Commenting on the group's performance, William Kirsh, Primedia CEO, said:
"The implementation of the Group's strategy has started to reap rewards and this is clearly reflected in the group's overall results and in the Board's decision to re-commence distributions to shareholders. The accomplishments of the last six months bring the group a step closer towards its stated objective of becoming a world-class South African media group, encompassing a balanced portfolio of leading media businesses with strong cash flow characteristics."
In South
Africa, the group made further progress with its innovations in its advertising businesses with secured revenues over two years now materially exceeding the R75 million previously reported. These innovations, together with improved market conditions and positive contributions from previously under-performing businesses, resulted in turnover increasing by 15,8% to R318,7million. PBIT increased by 23,5% to R77,2 million and PBIT margins improved from 22,7% to 24,2%. These businesses once again achieved strong cash flow generation.

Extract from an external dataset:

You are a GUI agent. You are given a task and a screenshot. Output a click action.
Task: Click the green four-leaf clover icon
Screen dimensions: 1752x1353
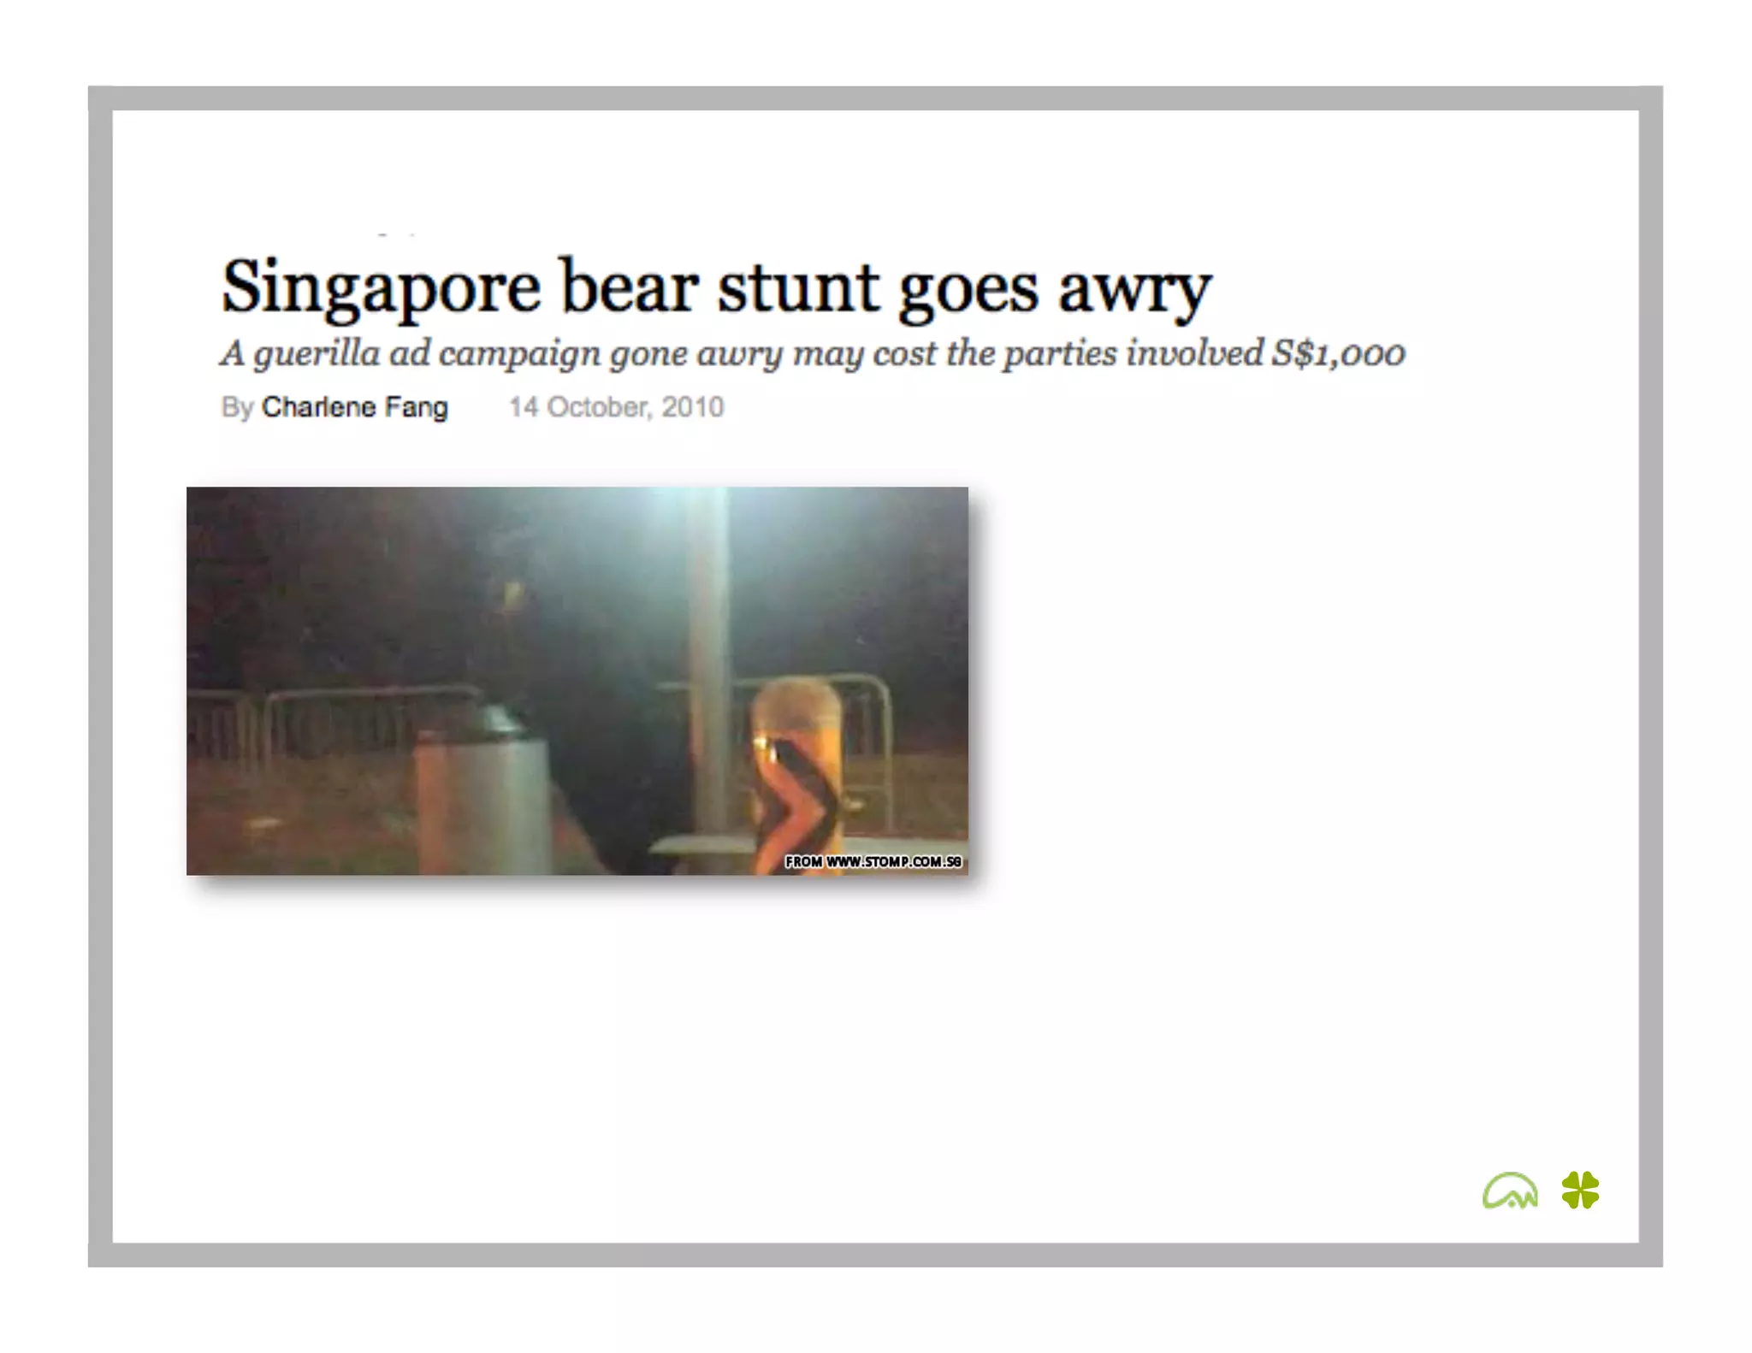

The South African filmed entertainment businesses incorporating Ster-Kinekor Theatres, Ster-Kinekor Pictures and Ster-Kinekor Home Entertainment all performed well, supported by good content and ongoing operational excellence. Turnover grew by 15,3% to R424,4 million and PBIT increased by 26,9 % to R36,0 million. PBIT margins increased from 7,7% to 8,5%. Cash flow generation was seasonally impacted by working capital requirements relating to Sony
PlayStation, as retailers stocked up for Christmas. These have since reversed in January and February.
Kirsh went on to say that good progress has been made on the orderly disposal of the group's non-core international interests and on improving profitability ahead of disposal.
The formal sale process of the remaining Ster Century Europe territories commenced in February 2003 and the outcome is expected to be announced by the end of the current fiscal. Onerous lease terms were renegotiated prior to the commencement of the sale process.
Ster Century Middle East has been successfully restructured and is now cash flow positive and alternatives for maximising shareholder value are being explored.
Following a number of corrective actions taken in the UK-based one to one businesses, the operating loss was significantly reduced to R7,8 compared to R18,7 million in the immediately preceding six months. The loss for the period was however worse than the
comparative six months last year. Losses for the period also include R3,9 million of surplus property related costs and through subletting every effort is being made to mitigate this. Notwithstanding these operating losses, the one to one businesses remain self-funded.
Financial Results
Group turnover was up 9,2% to R929,3 million with turnover from the South African businesses up 14,8% to R752,6 million. Group EBITDA was up 15,0% to R137,0 million with EBITDA from the South African operations up 21,4% to R143,7 million.
Depreciation increased by 12,3% to R41,8 million due mainly to the amortisation of the R22 million infrastructural costs relating to Rank TV, which are being amortised over 5 years. Group PBIT was up 16,2% to R95,2 million with PBIT from the South African operations up 23,8% to R112,3 million. Net interest paid was 32,1% lower than the prior year.
The net foreign exchange losses mainly reflect the impact of the strengthening rand
on the group's investments in Ster Century Europe and Ster Century Middle East. Compliance with the provisions of the Accounting Standard on financial instruments (AC 133) also resulted in a foreign exchange loss of R2,9 million relating primarily to the purchases of Sony PlayStation stock.
EPS, excluding unrealised foreign exchange gains or losses, increased to 11,8 cents from a loss of 25,2 cents. Comparable EPS excluding foreign exchange gains or losses, and adjusting 2001 for the tax effect of the debenture interest, increased by 181,0%.
The group reflected an improvement in its liquidity position, with net short-term debt declining to R73,4 million (2001: R157,6 million).
The Board reported that further consideration has been given to alternative corporate structures which would enable the group's "N" share structure to be dismantled without negatively affecting Primedia's empowerment profile. The Board has concluded that there are no alternatives
presently available that could persuade sufficient shareholders, including Mineworkers Investment Company, to pass a resolution to dismantle the "N" share structure. Accordingly, the "N" share structure will remain in place for the time being. The Board indicated that it will continue to look for viable alternatives and remains open to considering alternative proposals at any time.
Looking forward Kirsh said, "The group's core South African businesses are anticipated to continue producing good results, which should enable the repayment of most of the group's short-term debt by June 2003. Continued efforts will be made to realise the value in the group's international businesses. A consistent distribution policy will also be followed for the full year."